Here's a practical illustration: A proper comprehension of index structure allows the database to pinpoint optimal indexes, streamlining the match-finding process through reduced iterations. While analyzing the graph might consume some initial time and memory resources, it's a worthy investment. Remember, a graph requires a single thorough analysis to bolster numerous subsequent queries.
Inspect query plans
Before a Cypher query is executed, it undergoes a transformation into a format suited for query execution. This transformation results in what we refer to as a query execution plan plan. Think of this query execution plan as a conduit or pipeline. It's essentially a sequence of logical operators that process data step by step, moving it from one operator to the next. To peek under the hood and understand how your query will be executed, prefix your query with the EXPLAIN
clause. This lets you view the generated plan, providing a clearer understanding of the query execution pathway.
For instance:
EXPLAIN MATCH (n :Node)-[:Edge]-(m :Node) WHERE n.prop = 42 RETURN *;
The produced plans are read bottom-up. In the example above, the database utilizes two primary logical operators: Expand
and Filter
. The Expand
operator identifies an edge between two nodes, specifically m
and n
, which were previously singled out using the ScanAllByLabel
logical operator. The Filter
operator is responsible for sifting through the matched nodes based on the condition WHERE n.prop = 42
. Therefore, the query execution unfolds in the following stages:
- ScanAllByLabel: Two nodes of type
:Node
are identified through the dual scans. - Expand: The engine seeks a path composed of these two nodes and an interconnecting edge.

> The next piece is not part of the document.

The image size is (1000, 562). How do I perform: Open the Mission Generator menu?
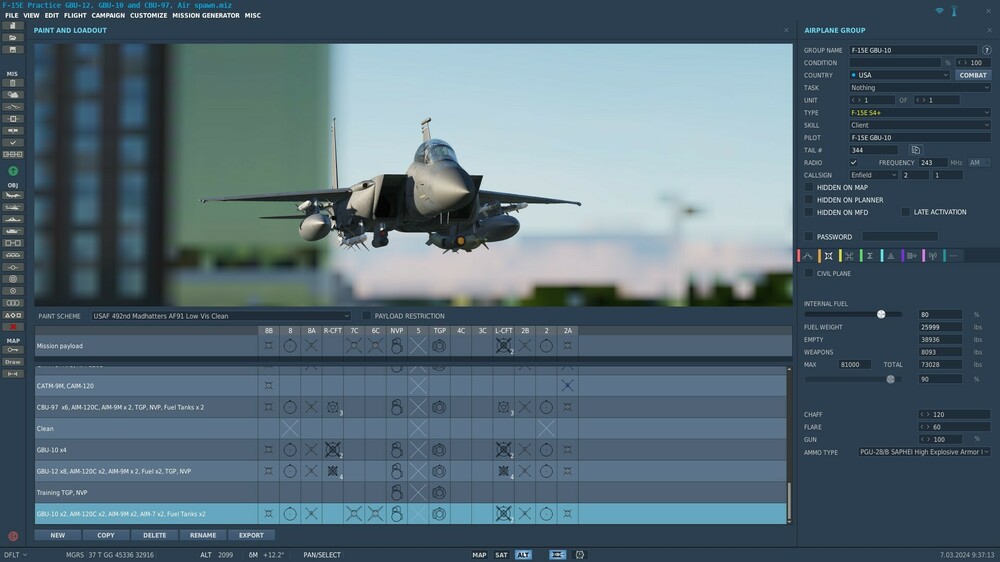tap(206, 16)
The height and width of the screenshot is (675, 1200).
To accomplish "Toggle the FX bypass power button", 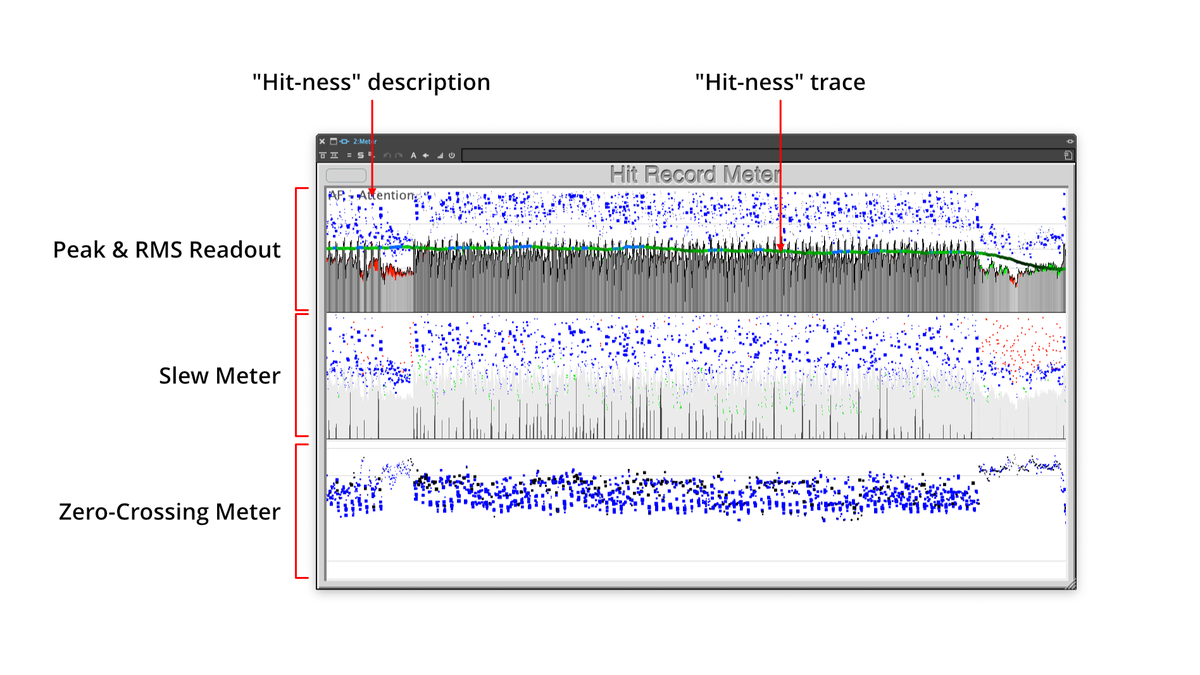I will [x=453, y=155].
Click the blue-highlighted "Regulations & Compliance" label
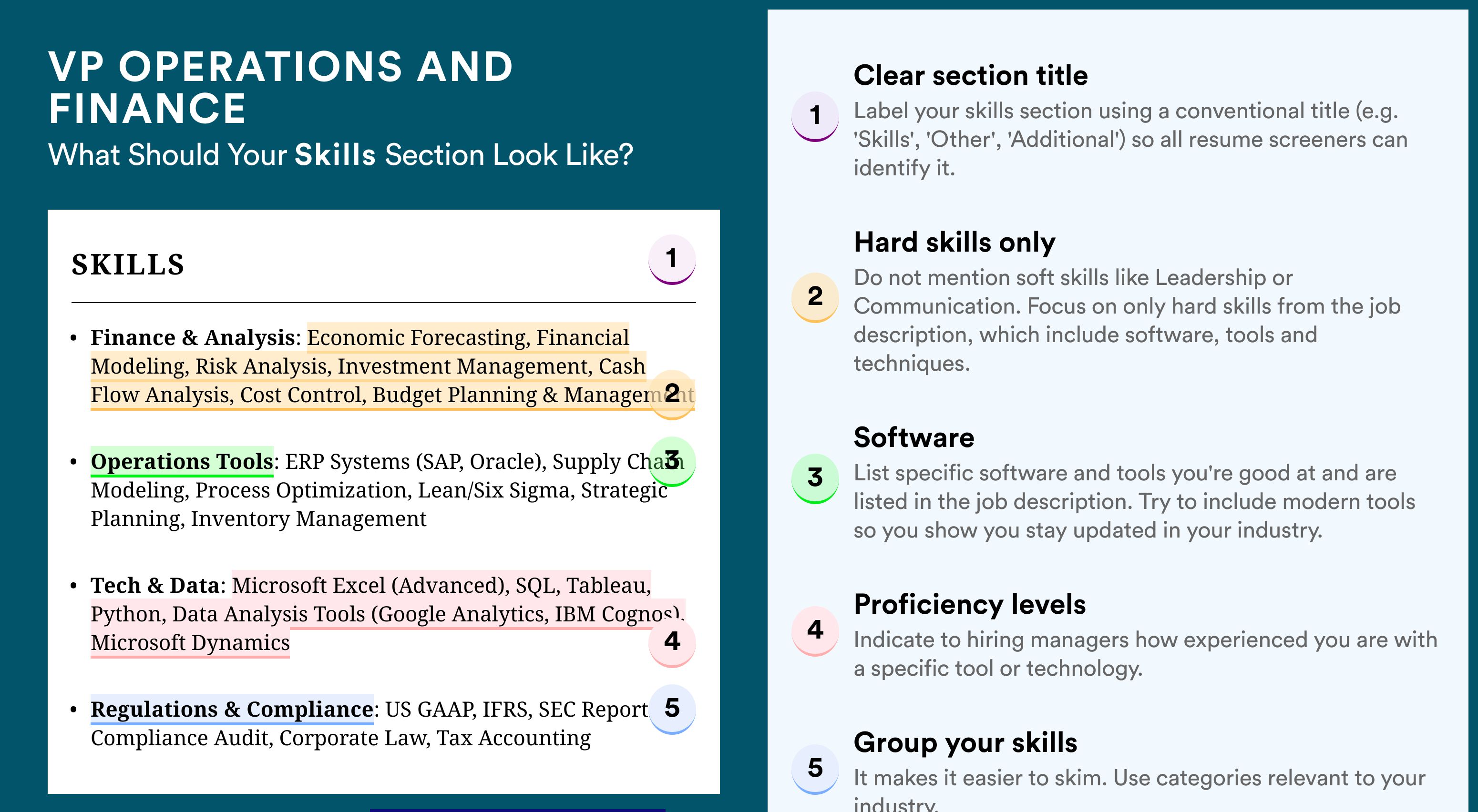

- Filter: If such a path is discovered, it's further scrutinized based on one node’s property.
- Produce: Paths that pass the filtering criteria have their constituent nodes added to the query results.
To get a more granular analysis of a query execution, use the PROFILE
clause, where clause provides a detailed performance report for the query plan. Each logical operator is detailed with:
- OPERATOR: The operator's designation, mirroring its name in an
EXPLAIN
query result. - ACTUAL HITS: The frequency with which a specific logical operator was used.
- RELATIVE TIME: The time dedicated to a specific logical operator, proportionate to the entire plan's execution duration.
- ABSOLUTE TIME: The exact duration spent processing a specific logical operator.
- For the previously mentioned example, the profiling data would appear as follows:
PROFILE MATCH (n :Node)-[:Edge]-(m :Node) WHERE n.prop = 42 RETURN *;
By examining the query execution plan and its behavior, you can refine the query to utilize more efficient operators, thereby enhancing the overall performance of the query execution.
In retrospect
From understanding the intricacies of storage memory modes to leveraging the power of indexed properties and compressed CSVs, we've delved deep into techniques that optimize data retrieval and manipulation. With tools like the EXPLAIN
and PROFILE
commands, you can gain invaluable insights into the inner workings of their queries, ensuring that data is not just accessed, but accessed smartly and efficiently. As you navigate your data adventures with Memgraph, keep these insights in mind, experiment with the tools at hand, and always strive for optimization. The true power of a graph database is realized when it's not just used, but used optimally. Happy graphing!